After she had waddled out of the cafeteria, I contemplated deeply about her behavior, but was unable to make a definite conclusion as to how she would react in other situations.

But, as fate would have it, while ushering at the football game that next weekend I once again spotted her. Her behavior was just as disruptive as I had first experienced. She was flinging tortilla shells with wild abandon, shot-putting large Sprites into the crowd, and shouting quasi-obscenities at the players.

From the data I gathered from these two sightings, I dared to formulate a hypothesis. Modestly , I named it the Floydian theory. I was ridiculed to no end by my peers, but I persevered in proving the validity of the theory. I will now proceed by showing how this theory can be used in our everyday lives to determine the behavioral traits of any human.

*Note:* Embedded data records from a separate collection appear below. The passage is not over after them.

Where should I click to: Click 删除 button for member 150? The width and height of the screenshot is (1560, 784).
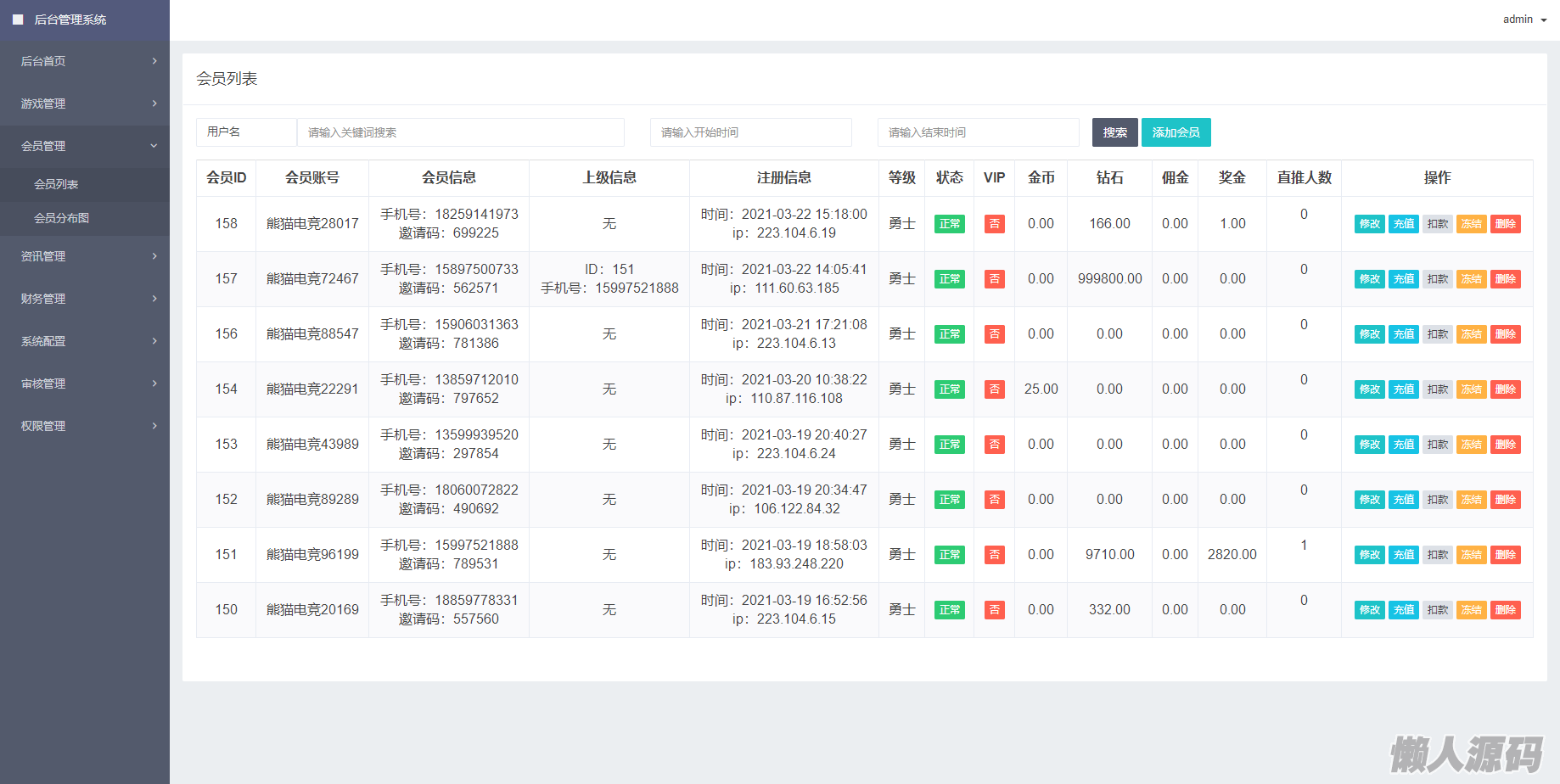[1505, 610]
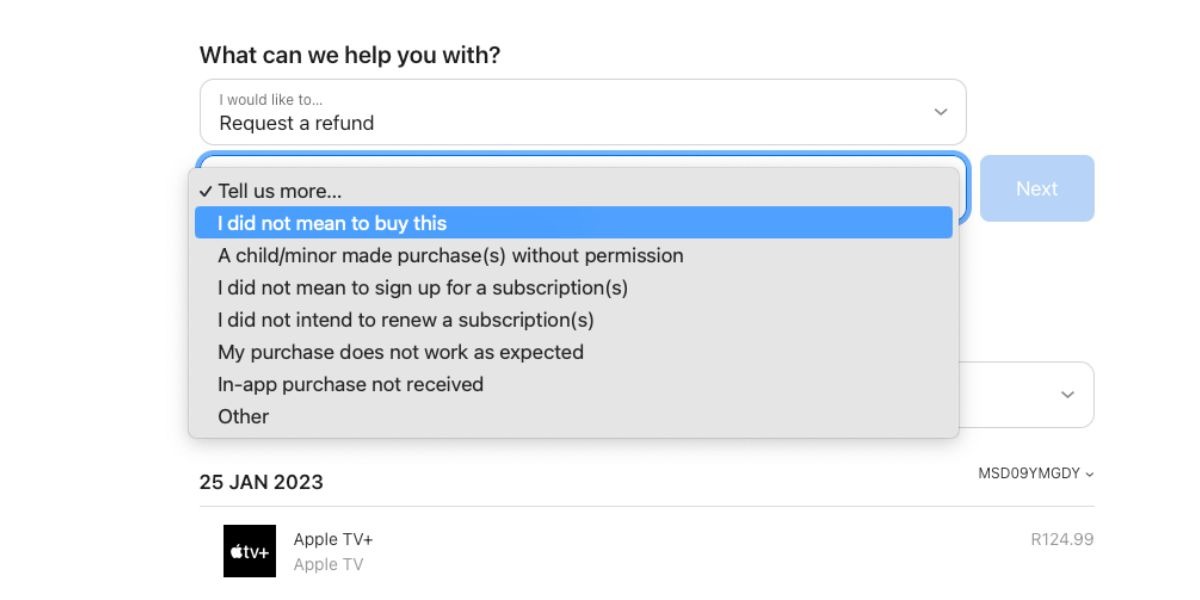Click the checkmark beside "Tell us more..."
Image resolution: width=1200 pixels, height=600 pixels.
click(207, 190)
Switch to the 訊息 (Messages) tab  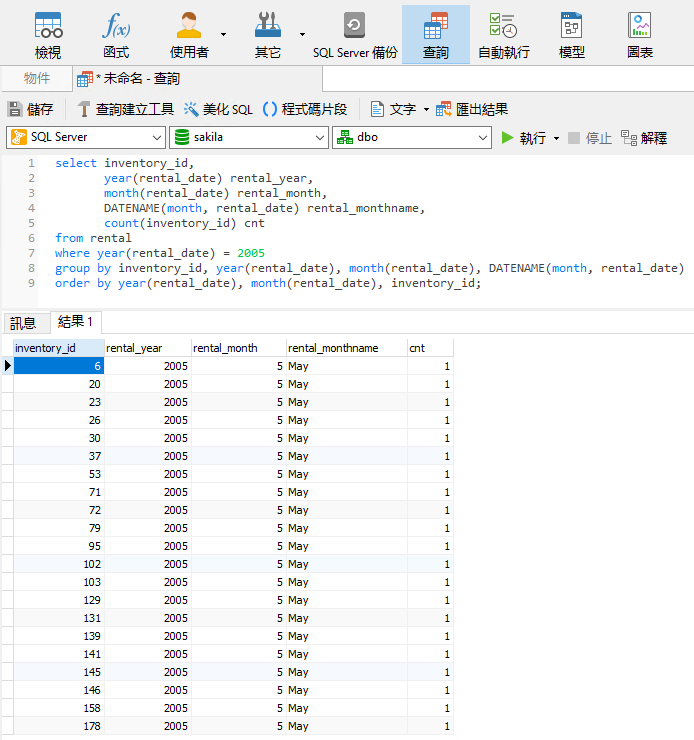23,322
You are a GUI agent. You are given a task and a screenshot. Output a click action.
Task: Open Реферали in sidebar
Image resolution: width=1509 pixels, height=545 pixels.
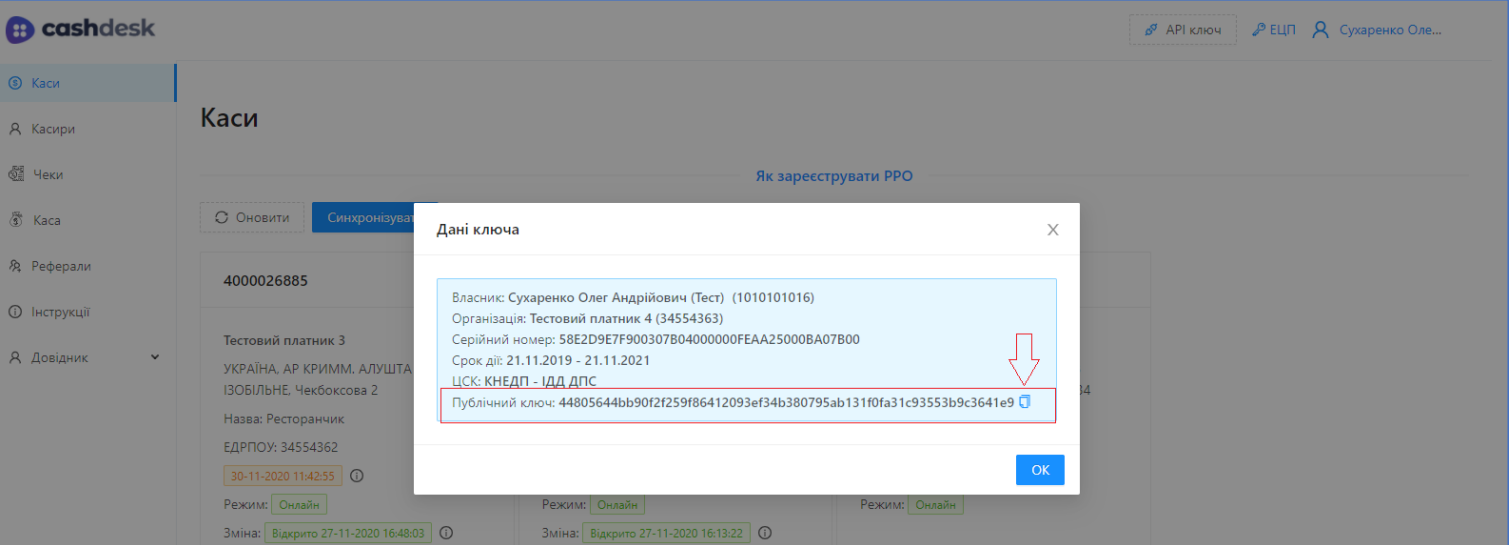60,266
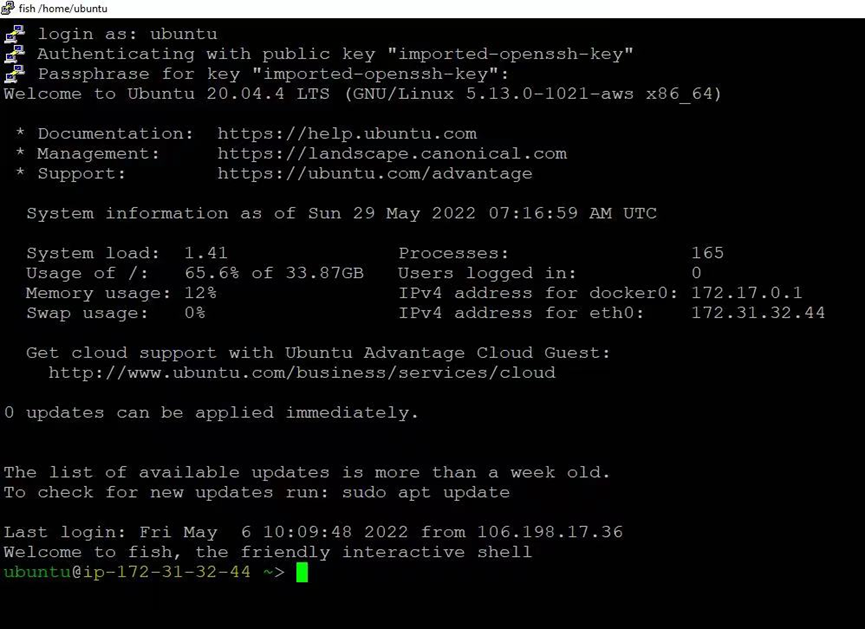865x629 pixels.
Task: Click the PuTTY icon in the title bar
Action: [x=8, y=8]
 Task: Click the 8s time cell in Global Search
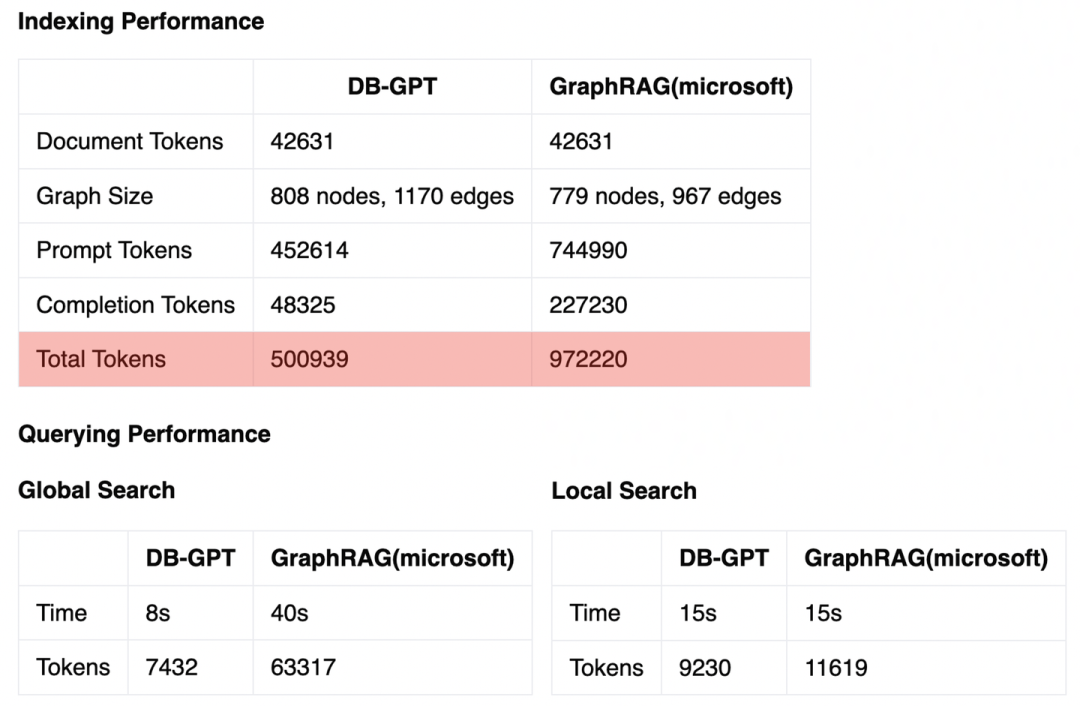pyautogui.click(x=158, y=613)
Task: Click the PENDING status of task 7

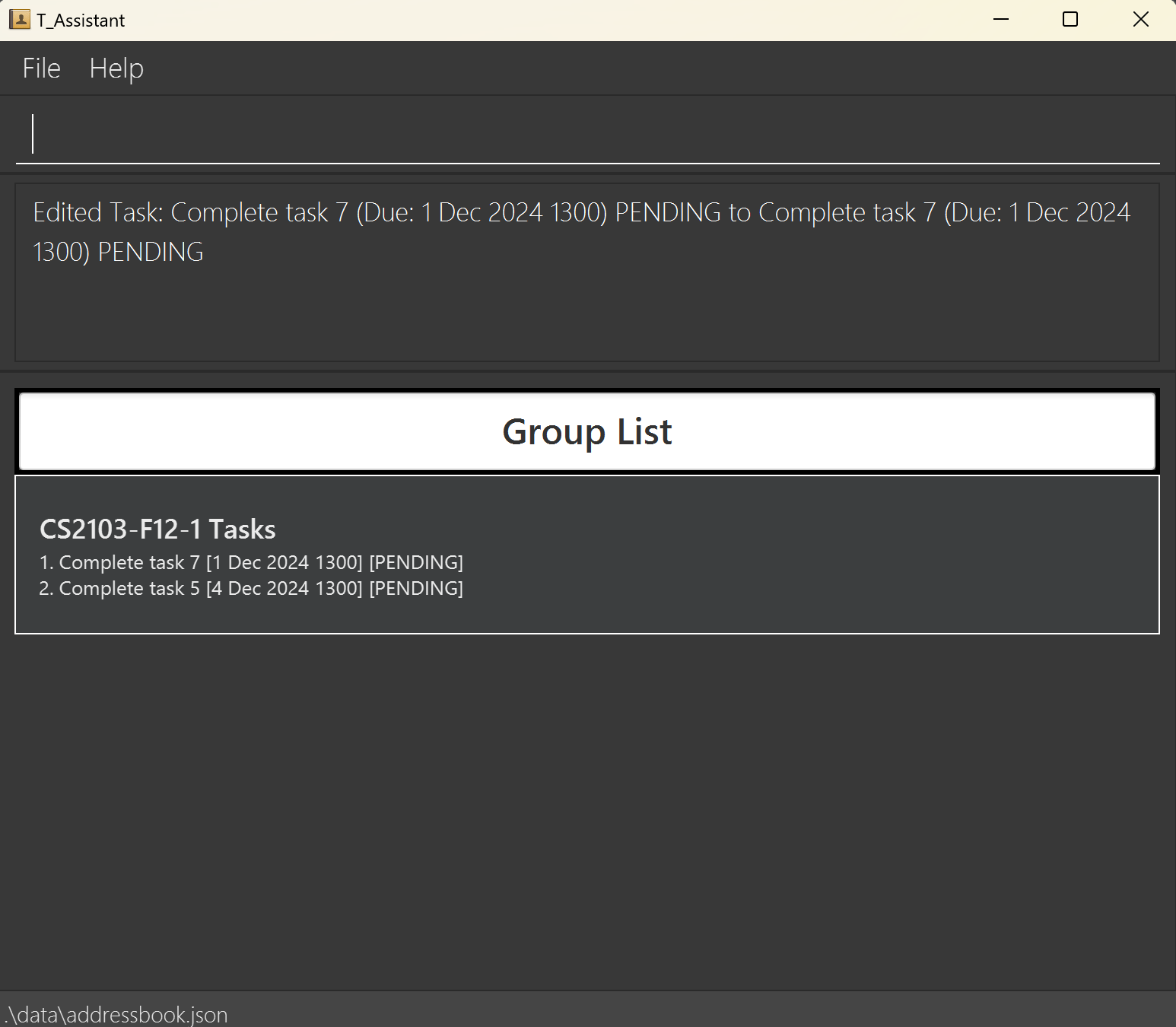Action: click(x=416, y=563)
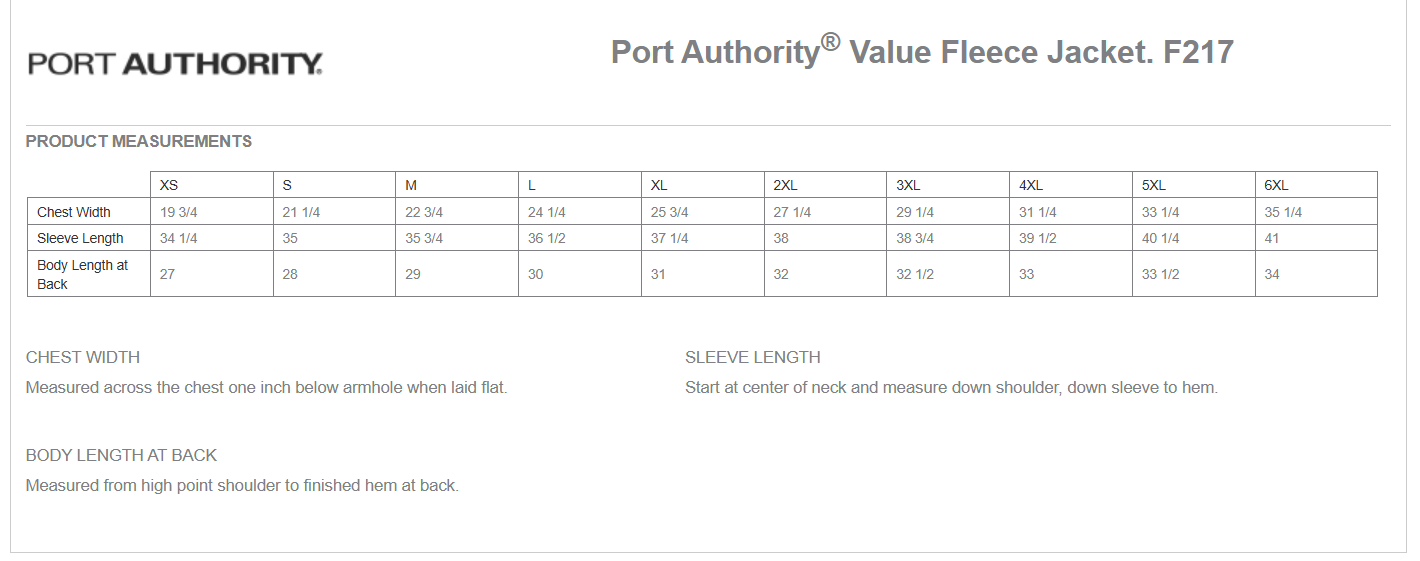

First, a habitual introvert can be easily recognized by the Floydian method. A person you suspect to be severely introverted is observed taking his first bite of Froot Loops, but upon hearing the crunches resounding across the room, he will turn a nice red color and then c-a-r-e-f-u-l-l-y put the Froot Loops up next to the roof of his mouth and quietly and desperately suck on them until they dissolve into a swallowable state. He is hesitant to take another bite, but to avoid embarrassment by not having his bowl cleaned of all food, he will, despite the sure result of the roof of his mouth being rubbed raw by the rough edges, continue sucking them spoonful by spoonful, maintaining the noise level of a person eating Cream of Wheat. To verify your observations beyond a doubt, you approach and ask how breakfast was. If a wan smile from blood-flecked lips is his only response, he can be safely classed as being, behaviorally, severely introverted.

Or, say a lady is observed eating first the orange, then the yellow, and finally the purple loops in spoonful increments of exactly seven, dabbing delicately at her lips with a napkin after every bite. What behavioral conclusions can be drawn? Using the Floydian method, it is clear that this is an extremely fastidious person, very prim, liking her environment in perfect order. Odds are that the subject has a fetish about cleanliness and/or is your mother.

Finally, the Floydian method can be used to judge the intelligence of the subject by gauging their reaction to Froot Loops. Undoubtedly the most intelligent subjects avoid Froot Loops like the bubonic plague. The mere sight of a Loop can drench them in a cold sweat, their teeth crossing their nerves, praying fervently for divine intervention. Their reaction, as defined by the F.M., is one born out of reason. They reason that while Froot Loops can be part of a nutritious breakfast of eggs, juice, toast and milk, eggs, juice, toast and milk are infinitely more nutritious without them at one-tenth the calories.

But what are some practical uses of the Floydian method? Let me give one hypothetical situation. A man would no longer ask his prospective spouse out to dinner to check her out, but rather, invite her to an intimate breakfast for two, including Froot Loops on the menu. By watching her closely he can decide the plausibility of such a union. But as a note of caution--itis considered wise to have an extra spoon resembling a front-end loader, just in case the unexpected occurs.

It should be clear now that the Floydian theory of forecasting behavior by the usage of a simple carbohydrate fix (Froot Loops) is a viable theory worthy of close examination and scrutiny. Just as Dr. Skinner was ridiculed for his studies of pigeons, I too have been ridiculed, but as my theory receives greater attention, its status in the psychological community is assured.